ObamaWashington, 29 dic – Non sappiamo ancora come potrà essere l’operato dell’amministrazione Trump, al di là dei proclami fatti in campagna elettorale e delle parole profuse successivamente, quel che conta sono sempre i fatti, ma una cosa è certa: difficile fare peggio di Obama. Il presidente uscente non solo ha fallito su tutti i fronti (politica interna con la middle class che, tradita, gli ha voltato le spalle; politica estera con i fallimentari esperimenti delle primavere arabe, la destabilizzazione della Libia e la sconfitta in Siria), ma sta concludendo il suo mandato nel peggiore dei modi.

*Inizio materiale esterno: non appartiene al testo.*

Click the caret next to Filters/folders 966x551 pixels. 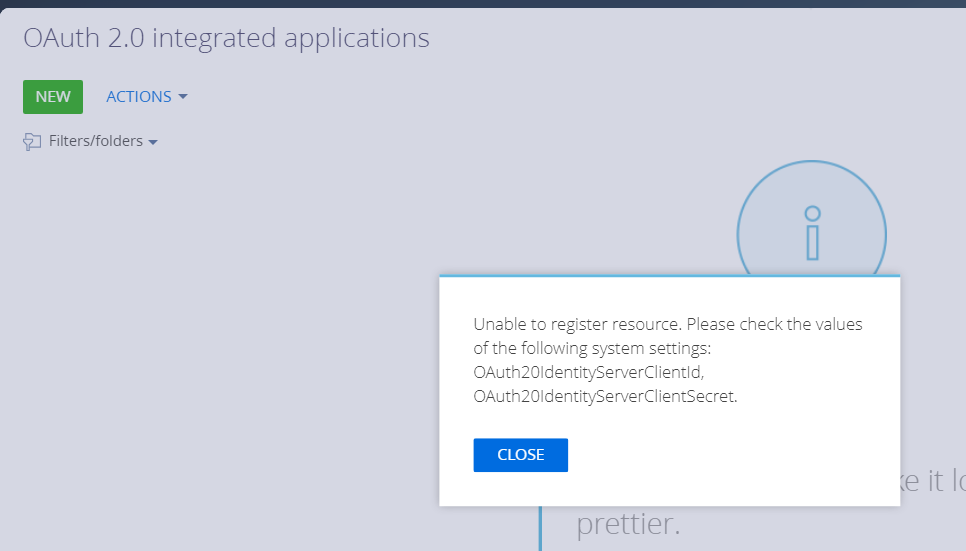(153, 142)
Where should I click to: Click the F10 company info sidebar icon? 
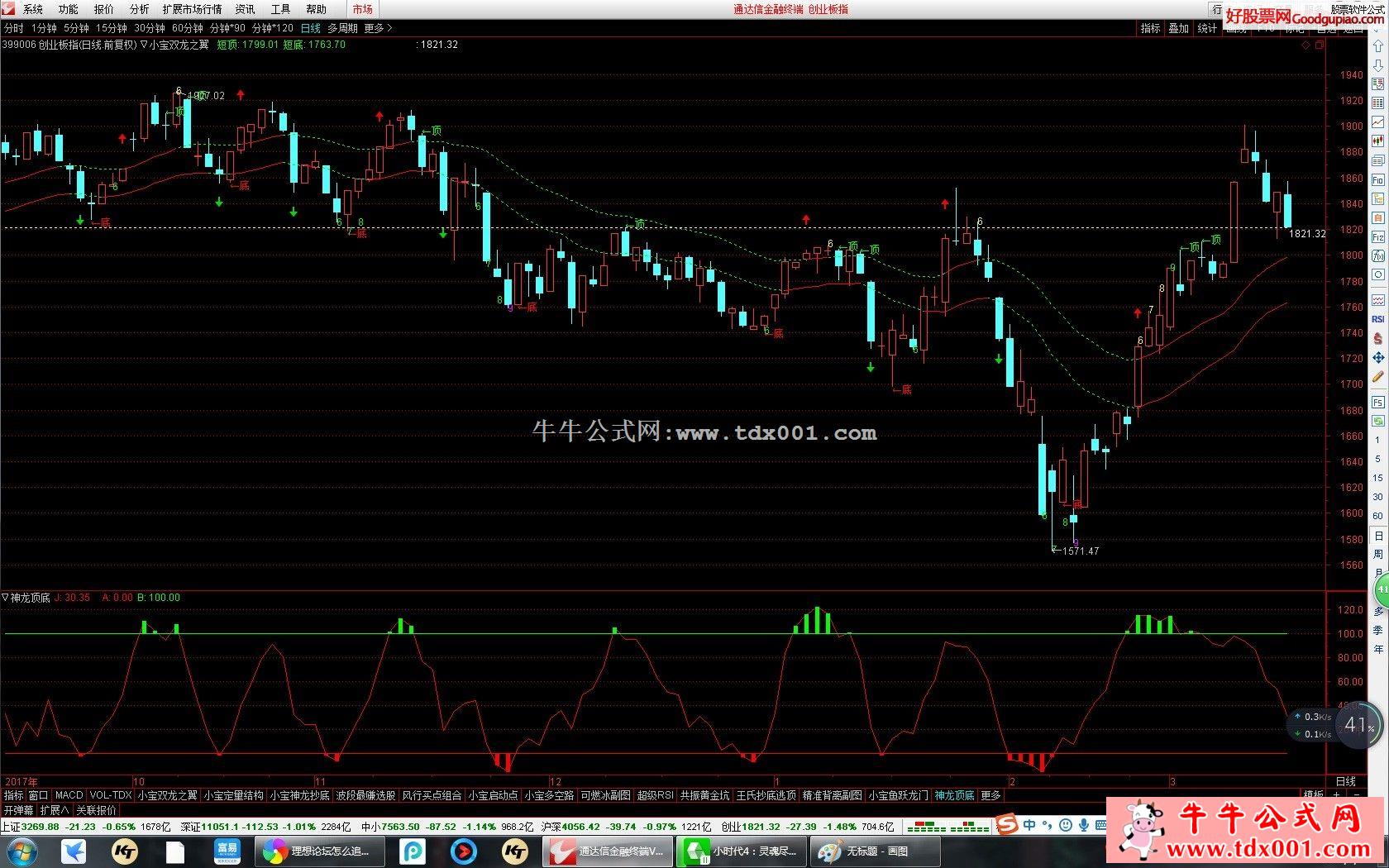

Pur di mettere in difficoltà Trump, che lo ricordiamo riceverà il passaggio di consegne il 20 di gennaio, sta facendo di tutto. L’ultima in ordine di tempo è la minaccia di nuove sanzioni alla Russia per comprovata manipolazione delle elezioni presidenziali statunitensi. Se il Congresso dovesse approvarle si andrebbero ad aggiungere alle precedenti, ma cosa ancor più grave, sarebbero difficili da smantellare dalla prossima amministrazione in virtù di uno studio che dichiarerà il sistema elettorale degli Stati Uniti parte integrante dell’infrastruttura critica nazionale. Ovvio a questo punto poter pensare che se si dovesse arrivare a quanto voluto da Obama i rischi per Trump sarebbero tanti: in primis la conseguenza che se le accuse di manipolazione delle elezioni da parte dei russi fossero approvate dal Congresso, le stesse elezioni presidenziali siano state falsate.

Mosse disperate e indispettite quelle di Obama a fronte di innumerevoli fallimenti. L’ultimo in ordine di tempo è la Siria. Per la prima volta dal dopoguerra ci saranno dei negoziati di pace senza la presenza degli Stati Uniti. A metà gennaio, difatti, si svolgerà ad Astana, capitale del Kazakistan, l’incontro tra i rappresentanti di Turchia, Russia e Iran per discutere della cessazione delle ostilità in Siria. Il presidente russo Vladimir Putin ha riferito alla stampa che i leader di Turchia e Iran hanno concordato che i prossimi colloqui di pace sulla Siria vengano tenuti nella capitale del Kazakhstan, Astana, aggiungendo che anche il presidente siriano Bashar al Assad aveva accettato la proposta. Lecito pensare che la ricostruzione della Siria non vedrà nessuna azienda europea o statunitense premiata. Ma soprattutto che nessun barile di petrolio o metro cubo di gas uscirà dalla Siria senza l’approvazione di Mosca.

Obama incassa e se ne esce con la coda in mezzo alle gambe. Figurativamente parlando, ci mancherebbe, ma non è quel presidente sorridente e perfetto che i media continuano a mostrarci. Del quadretto familiare natalizio degli Obama che ha, come di consueto, manipolato l’opinione pubblica italiana e non solo, non ci interessa nulla. I valori di un uomo e dell’operato della sua amministrazione si misurano in altra maniera. D’altro canto non sono mancati gli attestati di “rispetto e timore” nei confronti di un presidente statunitense, Obama appunto, più che mai perdente. Erdogan qualche giorno fa se ne è uscito con l’accusa che, parole testuali: “Ho le prove che la coalizione guidata dagli Stati Uniti in Siria aiuta gruppi terroristici come l’Isis“. Mentre il presidente delle Filippine Duterte in conferenza stampa, senza timore, lo ha così apostrofato: “Figlio di puttana te la farò pagare“. Niente male per chi dovrebbe incarnare lo spirito della nazione più potente al mondo.